A visão do que constitui a aprendizagem matemática também é considerada pela autora. Sobre este aspecto, ela enfatiza a importância da compreensão, por parte dos professores, sobre o processo de construção do conhecimento matemático, uma vez que este substitui a noção do aluno como recipiente passivo de fatos e idéias.
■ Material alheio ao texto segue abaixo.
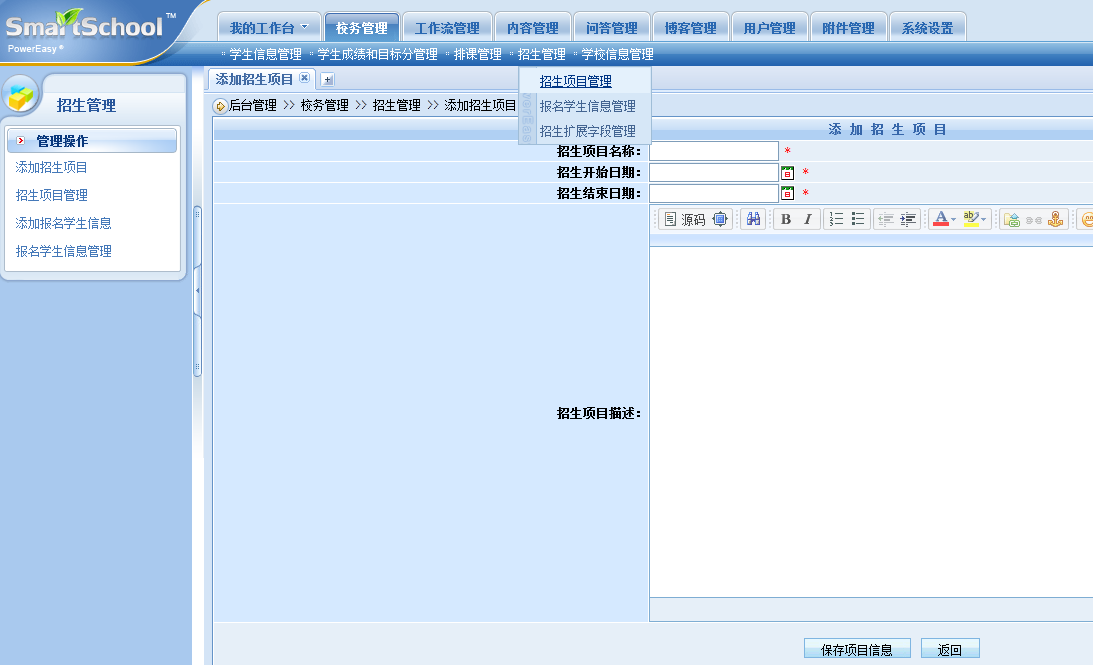Select 招生项目管理 in the popup menu
This screenshot has width=1093, height=665.
(x=575, y=82)
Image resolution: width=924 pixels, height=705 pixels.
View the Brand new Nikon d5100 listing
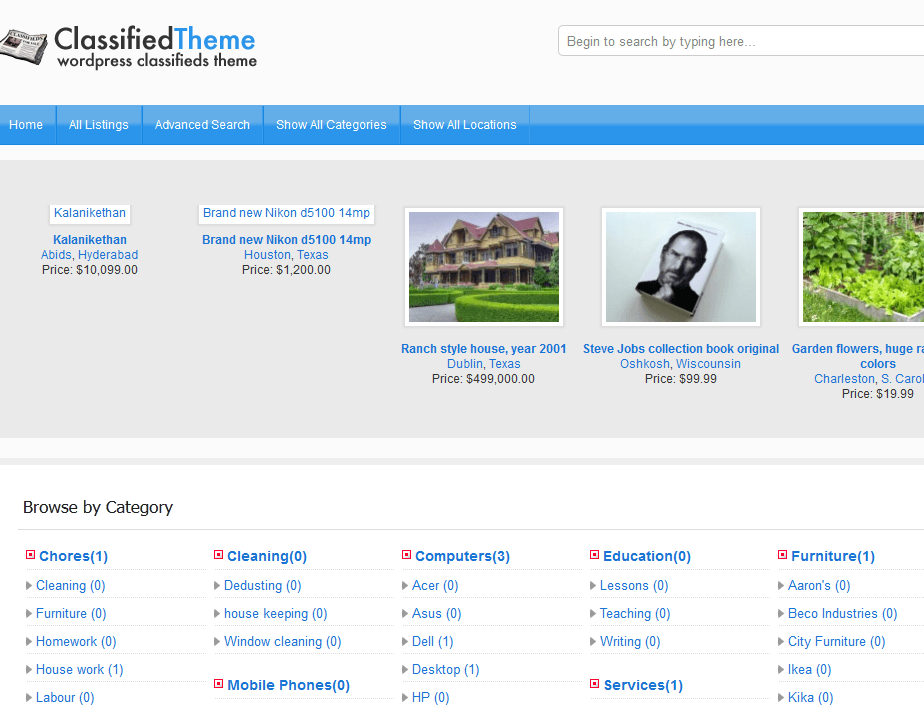pyautogui.click(x=286, y=239)
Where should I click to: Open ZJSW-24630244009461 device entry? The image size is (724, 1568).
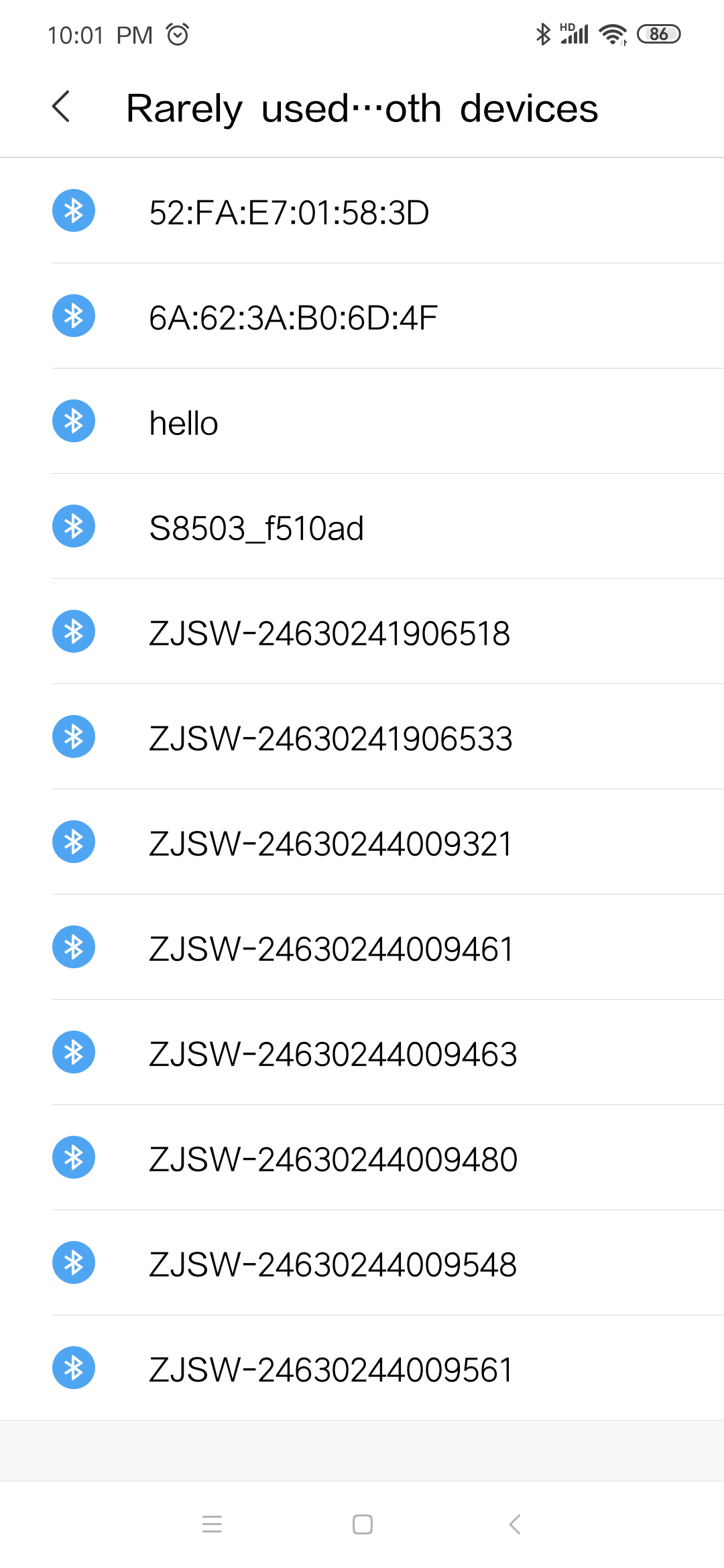tap(330, 949)
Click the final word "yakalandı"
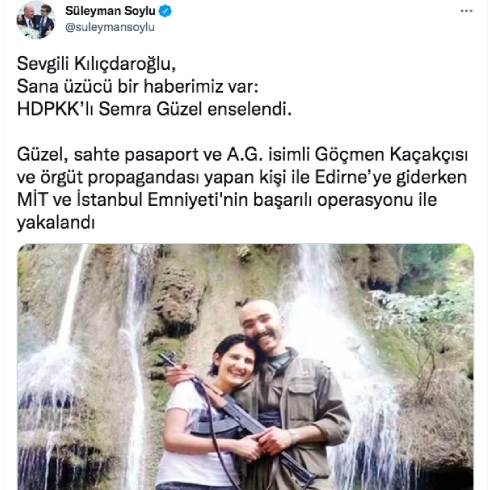Image resolution: width=490 pixels, height=490 pixels. click(56, 223)
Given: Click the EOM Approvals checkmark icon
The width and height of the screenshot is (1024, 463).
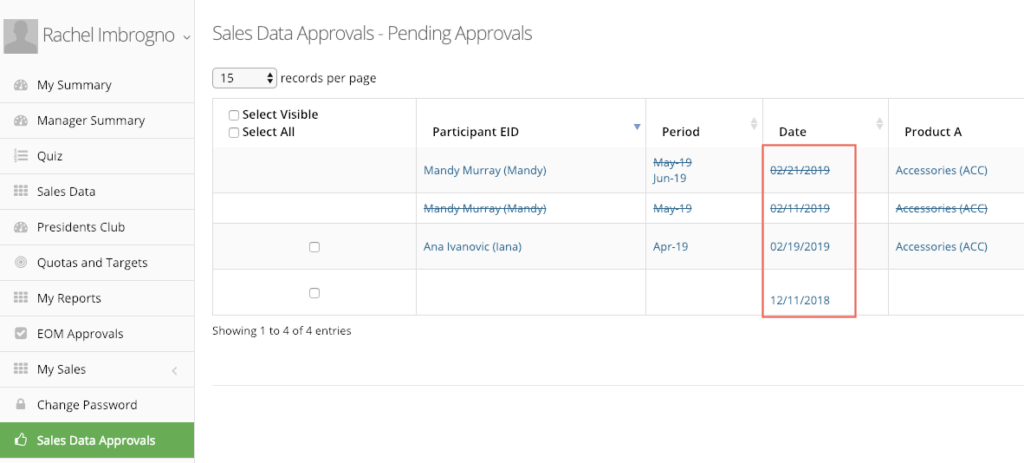Looking at the screenshot, I should pos(20,334).
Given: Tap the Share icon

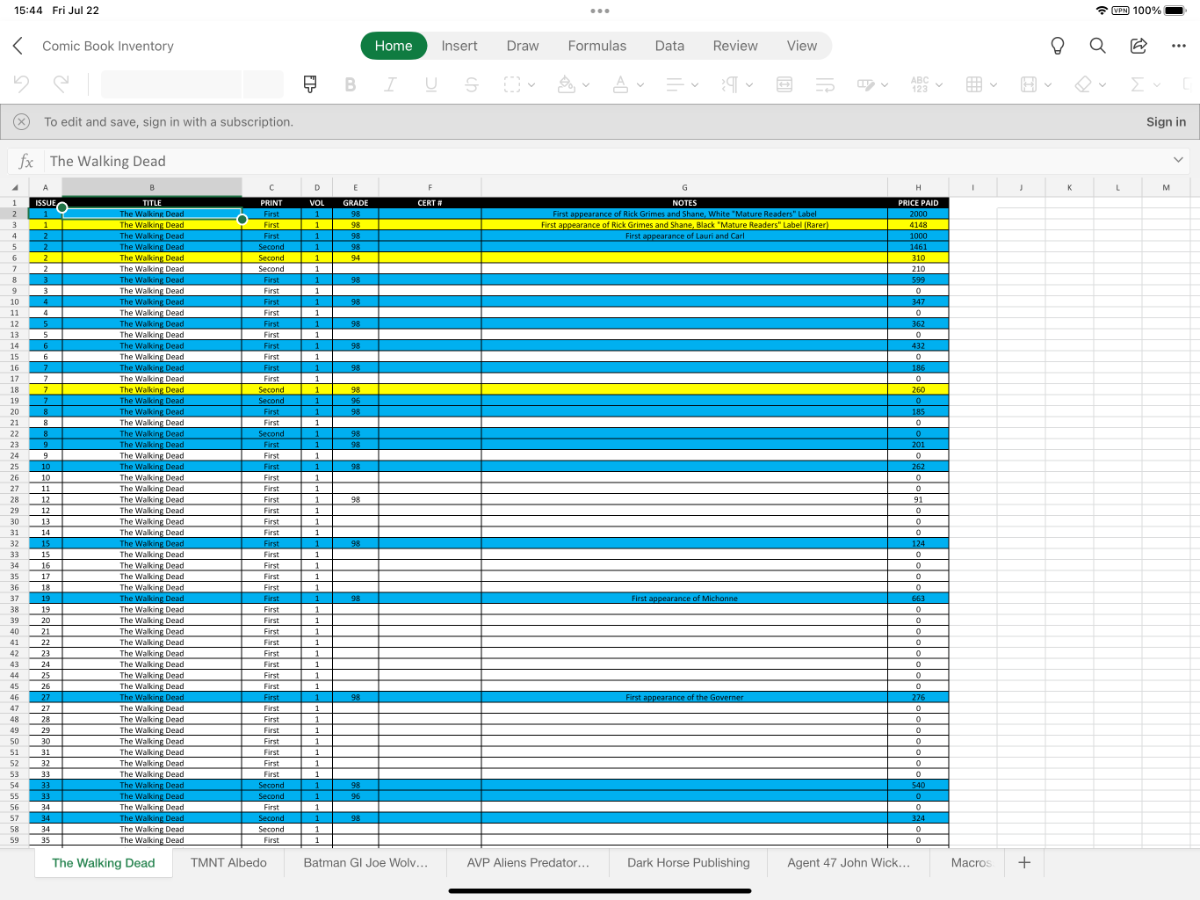Looking at the screenshot, I should (x=1138, y=46).
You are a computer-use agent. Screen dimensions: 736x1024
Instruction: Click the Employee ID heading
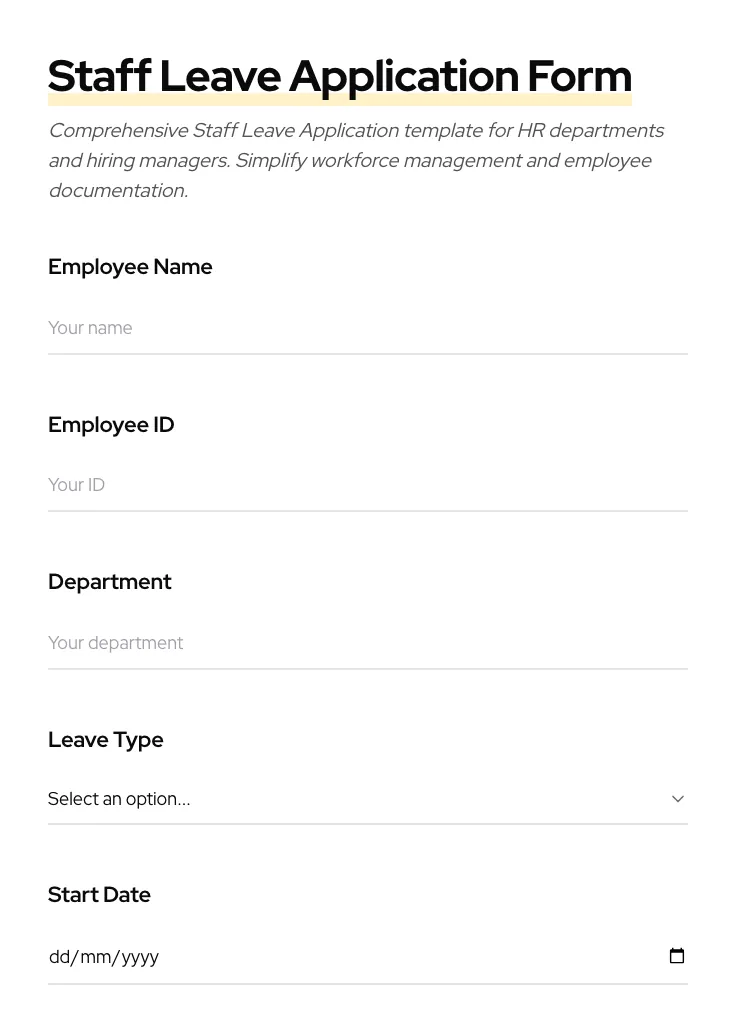point(111,424)
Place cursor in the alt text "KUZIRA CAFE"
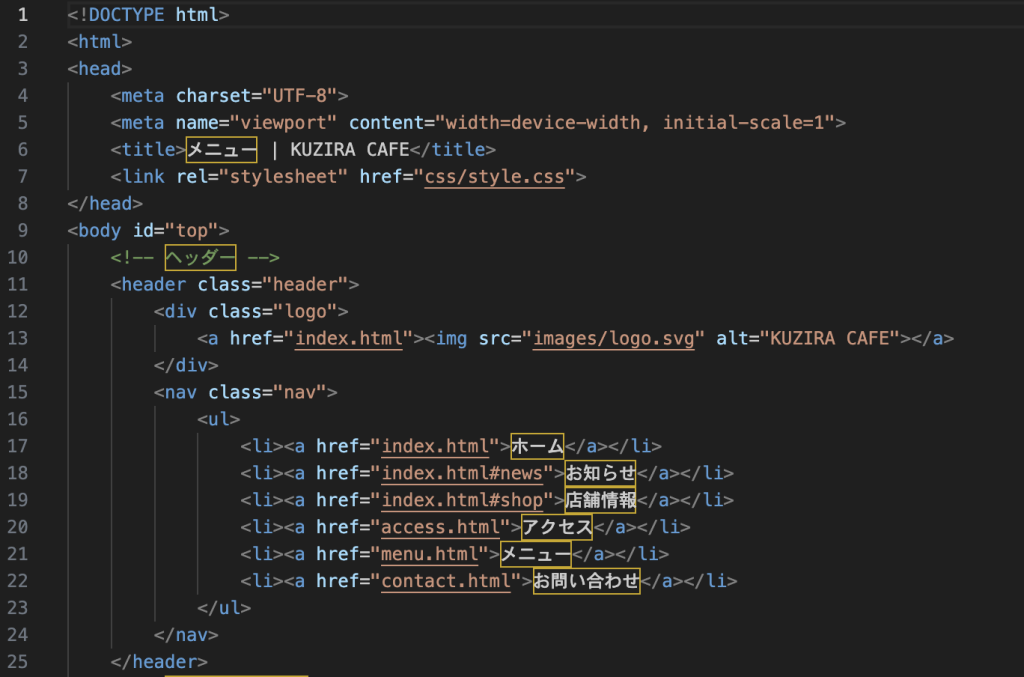 tap(830, 338)
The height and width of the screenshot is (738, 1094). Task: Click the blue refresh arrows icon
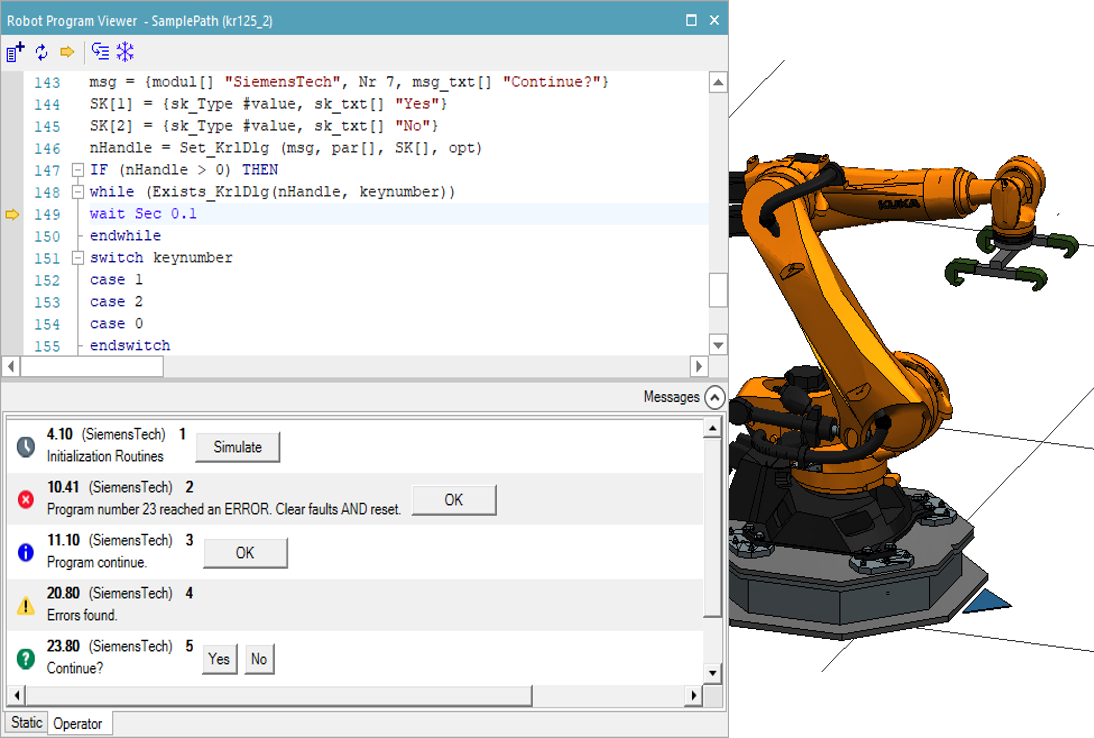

Não menos importante, destaca-se ainda a visão do que constitui um ambiente propício à aprendizagem matemática, sendo este caracterizado como um ambiente em que os alunos propõem, exploram e investigam problemas matemáticos. Neste ambiente, a curiosidade e o desafio servem de motivação intrínseca aos alunos, sendo necessário para isso, modificar a dinâmica da aula, de modo que os grupos de trabalho tornam-se necessários, simulando uma comunidade de pesquisa matemática. Neste caso, o professor deixa de ser a autoridade do saber e passa a ser um membro do grupo de trabalho. Cabe ressaltar que tal ambiente deve encorajar os alunos a propor soluções, explorar possibilidades, levantar hipóteses, justificar seu raciocínio e validar suas próprias conclusões.

De fato, acreditamos que essas características sejam indispensáveis aos professores de Matemática e, além disso, entendemos que a formação do professor de Matemática com tais características, contribui positivamente estimulando o seu desenvolvimento profissional, pois, em nosso ponto de vista, necessariamente exige o desenvolvimento de uma prática reflexiva do professor de Matemática.